By the time he took additional courses and conducted fieldwork in New Mexico, however, “my Venezuela money [had] played out and with the end nearly in sight I had to stop and attend to needs considerably more pressing than the quest for a doctoral degree.” 

Scopes never got his Ph.D. He eventually found a new job as a geologist, working in the oil and gas industry, living in Houston, Texas, and Shreveport, Louisiana.

In 1959, UChicago convened a conference to mark the centennial of the publication of On the Origin of Species and the sesquicentennial of Charles Darwin’s birth. Some 2,000 scientists, scholars, educators and journalists attended the five-day event in Mandel Hall. The chair of the conference planning committee, Sol Tax, PhD’35, did not invite Scopes to participate. His trial came up just twice in the discussions.

Scopes did return to UChicago the next year. He was the featured guest at the premiere of a film documenting the Origin centennial conference. After the screening, Scopes, Tax, four professors and the sales manager of the UChicago Press discussed the status of evolution in science teaching in the United States. 

“A man’s fate, shaped by heredity and environment and an occasional accident, is often stranger than anything the imagination may produce.”
—John T. Scopes, reflecting on his 1925 trial

The law against teaching evolution was still on the books in Tennessee, a participant pointed out, as were laws in Mississippi and Oregon besides. (They overlooked a 1927 Arkansas statute copied nearly verbatim from Tennessee’s.
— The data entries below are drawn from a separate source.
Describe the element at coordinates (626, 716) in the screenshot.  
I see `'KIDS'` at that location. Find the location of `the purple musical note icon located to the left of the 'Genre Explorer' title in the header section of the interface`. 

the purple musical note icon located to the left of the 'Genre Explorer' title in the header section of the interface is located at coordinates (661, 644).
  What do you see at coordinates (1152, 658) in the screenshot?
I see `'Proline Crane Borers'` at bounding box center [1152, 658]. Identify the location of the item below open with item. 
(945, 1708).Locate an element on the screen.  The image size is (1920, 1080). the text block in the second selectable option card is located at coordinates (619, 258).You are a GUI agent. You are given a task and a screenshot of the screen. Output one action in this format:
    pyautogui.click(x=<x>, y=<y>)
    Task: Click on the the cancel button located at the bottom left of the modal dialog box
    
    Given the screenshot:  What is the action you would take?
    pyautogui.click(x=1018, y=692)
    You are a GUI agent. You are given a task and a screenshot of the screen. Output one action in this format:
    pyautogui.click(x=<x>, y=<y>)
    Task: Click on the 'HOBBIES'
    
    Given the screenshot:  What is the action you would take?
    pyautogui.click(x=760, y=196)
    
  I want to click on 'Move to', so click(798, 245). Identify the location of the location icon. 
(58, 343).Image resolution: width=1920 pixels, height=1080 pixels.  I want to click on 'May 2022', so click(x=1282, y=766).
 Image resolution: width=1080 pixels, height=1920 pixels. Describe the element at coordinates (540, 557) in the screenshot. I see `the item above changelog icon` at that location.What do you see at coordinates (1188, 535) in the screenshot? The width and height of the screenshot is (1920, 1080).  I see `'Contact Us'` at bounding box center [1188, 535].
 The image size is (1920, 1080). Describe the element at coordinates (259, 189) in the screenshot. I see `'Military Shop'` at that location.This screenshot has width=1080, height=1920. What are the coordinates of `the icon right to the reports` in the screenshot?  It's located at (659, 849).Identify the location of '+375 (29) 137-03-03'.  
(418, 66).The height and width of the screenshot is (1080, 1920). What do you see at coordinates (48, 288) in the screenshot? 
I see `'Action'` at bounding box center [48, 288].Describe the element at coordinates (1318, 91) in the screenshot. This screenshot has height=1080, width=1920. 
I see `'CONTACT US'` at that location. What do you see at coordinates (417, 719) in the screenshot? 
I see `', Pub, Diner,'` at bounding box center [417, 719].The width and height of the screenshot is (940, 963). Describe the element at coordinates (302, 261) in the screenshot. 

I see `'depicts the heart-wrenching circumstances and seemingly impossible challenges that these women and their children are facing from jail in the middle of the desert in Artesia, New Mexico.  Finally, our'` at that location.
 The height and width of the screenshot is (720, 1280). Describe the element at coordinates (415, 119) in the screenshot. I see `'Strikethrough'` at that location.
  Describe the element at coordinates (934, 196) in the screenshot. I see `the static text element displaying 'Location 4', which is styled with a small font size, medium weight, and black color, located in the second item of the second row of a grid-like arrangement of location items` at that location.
Arkansas’s ban on teaching evolution, and others like it, were invalidated by the U.S. Supreme Court in 1968.)

In other states, textbook publishers resorted to euphemisms to finesse the controversy surrounding the concept. Away from teaching for a third of a century, Scopes had little to add. 

“I hope that I don’t ever have to go through something like that again” was nearly all he would say about his experience in Dayton.

Scopes was more reflective in his 1967 memoir. In the contrast between scientific and religious perspectives on evolution, he found an apt metaphor. 

Despite the brevity of the event in the course of his life, he wrote, “in many minds I’ll always be John T. Scopes, the Dayton, Tennessee, teacher who was the defendant in the Monkey Trial. … A man’s fate, shaped by heredity and environment and an occasional accident, is often stranger than anything the imagination may produce.”